* **PROBLEM SET**
1. In the market commentary, which city is being locked down, and for how long?
2. Copy the market commentary word for word, from "Another risk points" up to and including "that will last.".

* **DOCUMENT SEGMENT**
━━━━━━━━━━
The slump by the Euro overnight also dragged Sterling down with it, which faces a messy leadership battle now post-Bojo. Today it was announced that the process would be concluded by err… September 5th. Wonderful. Risk sentiment indicators, the Australian and New Zealand Dollar, were also dragged down the Euro whirlpool as well as investors loaded up on US Dollars and a fair few US government bonds as well by the looks, as US yields fell overnight. Gold, the forgotten asset class, is also trading one-for-one with EUR/USD this morning as well.

As for EUR/USD itself, it has never looked back after it fell through the multi-decade support line at 1.0850 earlier this year. I have no doubt there are plenty of options-related buds just ahead of parity. Likely these are related to 1.0000 knockouts and one-touches and other arcane options “structures”. If previous form is followed, we are likely to see a slow erosion of those bids, along with some dead cat bonces, and when parity finally goes, the stop-losses will kick in sending EUR/USD quickly lower. My charts are thin on the ground at these subterranean levels, but somewhere around 0.9900 looks like the next stop for the train.

US data has thrown the cat amongst the pigeons of course. Friday produced another blockbuster Non-Farm Payrolls, which leapt higher to 372,000. Unemployment was unchanged at 3.60% suggesting Americans are returning to the workforce and are being slurped up by employers. That certainly rained on the “recession-is-nigh” party, something I have been saying isn’t a done deal to global deaf ears. The street is locked and loading another 75 basis points from the Fed at the end of the month. This Thursday’s US Inflation data will be the pivotal moment for financial markets this morning. If headline inflation stays at or above 8.80% YoY, and/or the core stays at 5.70% or above, get ready for a risk-aversion sell-off. Having said that, given the genetic propensity of the equity market FOMO gnomes to buy the dip, lower prints could spark a welcome relief rally in the stock, bond, and currency markets.

Another risk points the street is begrudgingly waking up to at last is China and covid-zero. The city of Wugang is being locked down today for three days, while cases are creeping higher in other parts of the Mainland. That is weighing heavily on China’s equities right now with Mainlanders rightly worried that more lockdowns, especially in Shanghai or Beijing, could occur. That has overshadowed excellent lending data released this week, as banks respond to central government exhortations to get play their stimulus part. ASEAN markets are yet to wilt, although the Northern Asia heavyweights geographically collocated certainly are. That could be because of their correlation to the Nasdaq though. The value-heavy ASEAN stock markets are looking like a safety play this morning, I’m not sure how long that will last.
━━━━━━━━━━
* **EXCERPTED RECORDS**

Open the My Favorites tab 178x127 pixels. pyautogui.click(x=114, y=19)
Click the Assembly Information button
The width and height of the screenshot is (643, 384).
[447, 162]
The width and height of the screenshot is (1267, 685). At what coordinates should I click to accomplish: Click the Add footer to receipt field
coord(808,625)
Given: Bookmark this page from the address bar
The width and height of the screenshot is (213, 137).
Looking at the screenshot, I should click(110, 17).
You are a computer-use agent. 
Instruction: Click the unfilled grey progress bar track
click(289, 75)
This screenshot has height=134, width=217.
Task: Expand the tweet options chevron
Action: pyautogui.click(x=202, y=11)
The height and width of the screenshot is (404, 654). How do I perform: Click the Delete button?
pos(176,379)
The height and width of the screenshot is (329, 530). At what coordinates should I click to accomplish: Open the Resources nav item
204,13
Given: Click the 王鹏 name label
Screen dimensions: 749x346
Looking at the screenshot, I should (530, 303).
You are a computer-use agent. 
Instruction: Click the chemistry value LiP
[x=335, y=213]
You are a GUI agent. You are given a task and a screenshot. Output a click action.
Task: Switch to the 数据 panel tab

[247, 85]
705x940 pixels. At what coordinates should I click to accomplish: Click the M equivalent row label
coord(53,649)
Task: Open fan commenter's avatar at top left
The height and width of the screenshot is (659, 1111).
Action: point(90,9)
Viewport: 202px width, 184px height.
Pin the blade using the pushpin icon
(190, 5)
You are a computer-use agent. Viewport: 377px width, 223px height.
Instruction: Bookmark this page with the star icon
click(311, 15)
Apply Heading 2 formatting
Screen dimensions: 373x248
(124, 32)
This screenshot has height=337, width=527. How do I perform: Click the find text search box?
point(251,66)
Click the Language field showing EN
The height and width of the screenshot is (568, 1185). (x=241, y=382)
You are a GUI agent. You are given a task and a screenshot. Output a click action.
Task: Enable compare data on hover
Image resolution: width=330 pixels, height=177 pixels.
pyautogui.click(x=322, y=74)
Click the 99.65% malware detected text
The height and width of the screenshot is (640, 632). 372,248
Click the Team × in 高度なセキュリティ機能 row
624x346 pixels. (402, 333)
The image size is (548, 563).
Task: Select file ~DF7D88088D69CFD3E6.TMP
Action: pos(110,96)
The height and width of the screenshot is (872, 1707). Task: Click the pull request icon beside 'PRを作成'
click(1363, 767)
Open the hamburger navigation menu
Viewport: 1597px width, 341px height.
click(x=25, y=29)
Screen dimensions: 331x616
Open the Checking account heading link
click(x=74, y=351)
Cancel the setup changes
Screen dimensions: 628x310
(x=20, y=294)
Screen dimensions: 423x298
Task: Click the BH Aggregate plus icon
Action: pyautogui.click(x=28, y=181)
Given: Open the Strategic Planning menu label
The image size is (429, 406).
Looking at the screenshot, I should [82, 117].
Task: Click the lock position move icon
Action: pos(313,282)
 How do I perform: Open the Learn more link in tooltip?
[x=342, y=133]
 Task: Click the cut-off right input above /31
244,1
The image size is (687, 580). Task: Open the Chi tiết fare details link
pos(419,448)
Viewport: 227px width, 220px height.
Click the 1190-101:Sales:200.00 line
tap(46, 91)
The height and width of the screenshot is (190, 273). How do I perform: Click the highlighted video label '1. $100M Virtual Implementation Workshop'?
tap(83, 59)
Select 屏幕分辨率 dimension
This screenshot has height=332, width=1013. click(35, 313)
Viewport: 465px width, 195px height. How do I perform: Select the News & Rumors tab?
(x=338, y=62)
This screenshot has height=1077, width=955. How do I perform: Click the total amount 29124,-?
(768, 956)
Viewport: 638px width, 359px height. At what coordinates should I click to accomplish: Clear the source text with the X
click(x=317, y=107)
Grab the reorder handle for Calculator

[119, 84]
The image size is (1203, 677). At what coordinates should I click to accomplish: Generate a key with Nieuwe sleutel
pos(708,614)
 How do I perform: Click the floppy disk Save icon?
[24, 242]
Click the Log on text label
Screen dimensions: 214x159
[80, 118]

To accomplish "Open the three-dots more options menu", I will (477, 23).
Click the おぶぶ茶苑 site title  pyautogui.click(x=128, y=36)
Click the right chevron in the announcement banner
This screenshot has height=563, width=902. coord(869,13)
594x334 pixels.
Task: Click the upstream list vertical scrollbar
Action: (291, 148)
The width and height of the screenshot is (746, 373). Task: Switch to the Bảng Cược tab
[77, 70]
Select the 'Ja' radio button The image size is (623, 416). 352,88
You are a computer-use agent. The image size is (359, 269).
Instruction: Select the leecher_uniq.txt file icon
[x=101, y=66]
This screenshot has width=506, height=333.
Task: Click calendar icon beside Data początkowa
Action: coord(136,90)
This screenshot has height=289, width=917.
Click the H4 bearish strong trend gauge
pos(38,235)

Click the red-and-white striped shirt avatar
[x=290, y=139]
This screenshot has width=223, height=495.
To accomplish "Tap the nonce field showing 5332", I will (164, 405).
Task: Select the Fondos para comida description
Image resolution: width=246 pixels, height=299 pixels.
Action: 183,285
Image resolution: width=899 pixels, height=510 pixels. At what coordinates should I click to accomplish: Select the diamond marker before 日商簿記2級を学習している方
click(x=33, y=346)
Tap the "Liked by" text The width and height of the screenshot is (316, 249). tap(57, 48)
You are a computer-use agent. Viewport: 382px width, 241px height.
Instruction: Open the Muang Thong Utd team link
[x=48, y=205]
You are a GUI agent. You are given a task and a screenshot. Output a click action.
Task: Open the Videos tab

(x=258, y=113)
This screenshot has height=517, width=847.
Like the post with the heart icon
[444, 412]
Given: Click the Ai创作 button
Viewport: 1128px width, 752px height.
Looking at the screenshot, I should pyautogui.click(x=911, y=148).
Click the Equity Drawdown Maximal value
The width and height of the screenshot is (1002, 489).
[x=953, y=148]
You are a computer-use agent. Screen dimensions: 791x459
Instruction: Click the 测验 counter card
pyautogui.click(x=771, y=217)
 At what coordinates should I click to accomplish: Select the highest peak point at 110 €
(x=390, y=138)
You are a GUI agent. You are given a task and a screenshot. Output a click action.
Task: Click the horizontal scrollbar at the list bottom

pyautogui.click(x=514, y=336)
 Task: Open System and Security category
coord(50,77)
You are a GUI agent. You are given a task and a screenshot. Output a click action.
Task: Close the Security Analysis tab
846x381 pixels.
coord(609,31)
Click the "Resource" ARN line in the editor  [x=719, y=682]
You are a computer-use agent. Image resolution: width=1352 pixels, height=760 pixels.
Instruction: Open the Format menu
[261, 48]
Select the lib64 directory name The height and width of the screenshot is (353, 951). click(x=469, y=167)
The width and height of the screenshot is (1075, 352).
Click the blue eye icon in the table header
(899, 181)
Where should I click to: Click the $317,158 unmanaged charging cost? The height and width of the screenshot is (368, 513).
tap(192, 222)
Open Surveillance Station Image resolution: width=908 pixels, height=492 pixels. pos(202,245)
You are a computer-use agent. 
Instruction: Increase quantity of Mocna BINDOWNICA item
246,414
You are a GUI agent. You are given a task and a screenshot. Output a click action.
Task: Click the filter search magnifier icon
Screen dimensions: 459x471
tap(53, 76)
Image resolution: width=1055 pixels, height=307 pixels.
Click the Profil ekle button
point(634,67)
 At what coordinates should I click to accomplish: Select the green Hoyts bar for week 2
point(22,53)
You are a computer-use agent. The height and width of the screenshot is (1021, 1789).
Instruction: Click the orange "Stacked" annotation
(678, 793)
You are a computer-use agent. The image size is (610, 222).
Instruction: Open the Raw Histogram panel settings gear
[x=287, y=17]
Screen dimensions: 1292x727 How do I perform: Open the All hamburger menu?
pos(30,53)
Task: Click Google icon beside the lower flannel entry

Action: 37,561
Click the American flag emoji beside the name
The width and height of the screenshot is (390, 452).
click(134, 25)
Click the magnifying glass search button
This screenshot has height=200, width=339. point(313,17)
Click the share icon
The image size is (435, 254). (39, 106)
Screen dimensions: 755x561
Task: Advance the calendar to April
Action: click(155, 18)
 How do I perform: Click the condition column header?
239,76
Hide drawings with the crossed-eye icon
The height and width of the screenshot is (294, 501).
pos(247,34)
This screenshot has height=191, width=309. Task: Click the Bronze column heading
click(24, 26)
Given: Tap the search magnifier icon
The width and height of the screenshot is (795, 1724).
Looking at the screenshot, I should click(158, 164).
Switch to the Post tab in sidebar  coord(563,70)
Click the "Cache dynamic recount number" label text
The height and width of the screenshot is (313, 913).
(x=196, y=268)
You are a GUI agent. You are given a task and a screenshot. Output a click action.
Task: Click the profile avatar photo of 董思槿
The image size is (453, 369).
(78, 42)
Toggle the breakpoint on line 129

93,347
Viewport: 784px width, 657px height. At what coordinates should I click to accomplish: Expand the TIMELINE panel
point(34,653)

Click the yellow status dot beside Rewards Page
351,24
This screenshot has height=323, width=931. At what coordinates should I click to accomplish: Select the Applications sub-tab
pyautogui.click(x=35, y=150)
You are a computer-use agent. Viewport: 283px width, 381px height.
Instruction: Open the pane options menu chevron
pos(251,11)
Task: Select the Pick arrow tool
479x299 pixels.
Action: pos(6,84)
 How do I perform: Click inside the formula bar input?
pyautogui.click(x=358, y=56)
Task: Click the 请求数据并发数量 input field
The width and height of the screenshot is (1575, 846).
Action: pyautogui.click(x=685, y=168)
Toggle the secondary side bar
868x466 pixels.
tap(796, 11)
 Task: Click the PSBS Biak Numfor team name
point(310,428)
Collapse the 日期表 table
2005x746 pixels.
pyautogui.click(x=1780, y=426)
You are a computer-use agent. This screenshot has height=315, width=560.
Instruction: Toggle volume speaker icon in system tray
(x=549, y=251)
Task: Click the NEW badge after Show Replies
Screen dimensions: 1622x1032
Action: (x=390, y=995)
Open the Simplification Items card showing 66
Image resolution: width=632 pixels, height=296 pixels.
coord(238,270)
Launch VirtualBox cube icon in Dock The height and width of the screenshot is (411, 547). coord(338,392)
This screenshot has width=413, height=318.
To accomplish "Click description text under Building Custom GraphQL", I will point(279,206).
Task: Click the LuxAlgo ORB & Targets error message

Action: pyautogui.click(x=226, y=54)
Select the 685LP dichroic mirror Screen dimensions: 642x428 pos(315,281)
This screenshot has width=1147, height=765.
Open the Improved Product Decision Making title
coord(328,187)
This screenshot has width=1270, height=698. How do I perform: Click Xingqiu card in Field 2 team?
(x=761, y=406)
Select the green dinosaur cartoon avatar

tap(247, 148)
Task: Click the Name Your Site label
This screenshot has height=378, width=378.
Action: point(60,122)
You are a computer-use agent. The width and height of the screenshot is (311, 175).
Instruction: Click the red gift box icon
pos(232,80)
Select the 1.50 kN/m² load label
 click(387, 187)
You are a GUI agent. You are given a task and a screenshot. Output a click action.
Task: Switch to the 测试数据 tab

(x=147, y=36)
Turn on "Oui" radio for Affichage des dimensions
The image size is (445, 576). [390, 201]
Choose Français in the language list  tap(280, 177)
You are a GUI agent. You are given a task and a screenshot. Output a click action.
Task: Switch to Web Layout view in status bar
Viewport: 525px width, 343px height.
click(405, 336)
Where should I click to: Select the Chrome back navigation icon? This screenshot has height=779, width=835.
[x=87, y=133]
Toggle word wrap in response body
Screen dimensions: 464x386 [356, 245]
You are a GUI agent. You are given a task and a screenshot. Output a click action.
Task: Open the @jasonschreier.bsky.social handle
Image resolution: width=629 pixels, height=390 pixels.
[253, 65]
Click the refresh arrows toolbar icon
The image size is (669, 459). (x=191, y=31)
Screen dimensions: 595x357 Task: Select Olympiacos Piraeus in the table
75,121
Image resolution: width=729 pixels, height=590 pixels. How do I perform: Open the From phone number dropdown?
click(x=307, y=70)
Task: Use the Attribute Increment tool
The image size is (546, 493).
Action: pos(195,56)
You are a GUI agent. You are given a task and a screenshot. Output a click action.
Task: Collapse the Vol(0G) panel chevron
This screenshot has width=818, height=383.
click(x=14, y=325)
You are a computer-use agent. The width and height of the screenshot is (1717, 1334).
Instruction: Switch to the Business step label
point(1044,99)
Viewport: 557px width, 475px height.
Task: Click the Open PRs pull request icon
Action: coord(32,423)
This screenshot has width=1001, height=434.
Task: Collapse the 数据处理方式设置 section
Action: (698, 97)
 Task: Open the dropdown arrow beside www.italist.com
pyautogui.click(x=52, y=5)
━━━━━━━━━━
* **SOLUTIONS IN ORDER**
1. Wugang, for three days.

2.
Another risk points the street is begrudgingly waking up to at last is China and covid-zero. The city of Wugang is being locked down today for three days, while cases are creeping higher in other parts of the Mainland. That is weighing heavily on China’s equities right now with Mainlanders rightly worried that more lockdowns, especially in Shanghai or Beijing, could occur. That has overshadowed excellent lending data released this week, as banks respond to central government exhortations to get play their stimulus part. ASEAN markets are yet to wilt, although the Northern Asia heavyweights geographically collocated certainly are. That could be because of their correlation to the Nasdaq though. The value-heavy ASEAN stock markets are looking like a safety play this morning, I’m not sure how long that will last.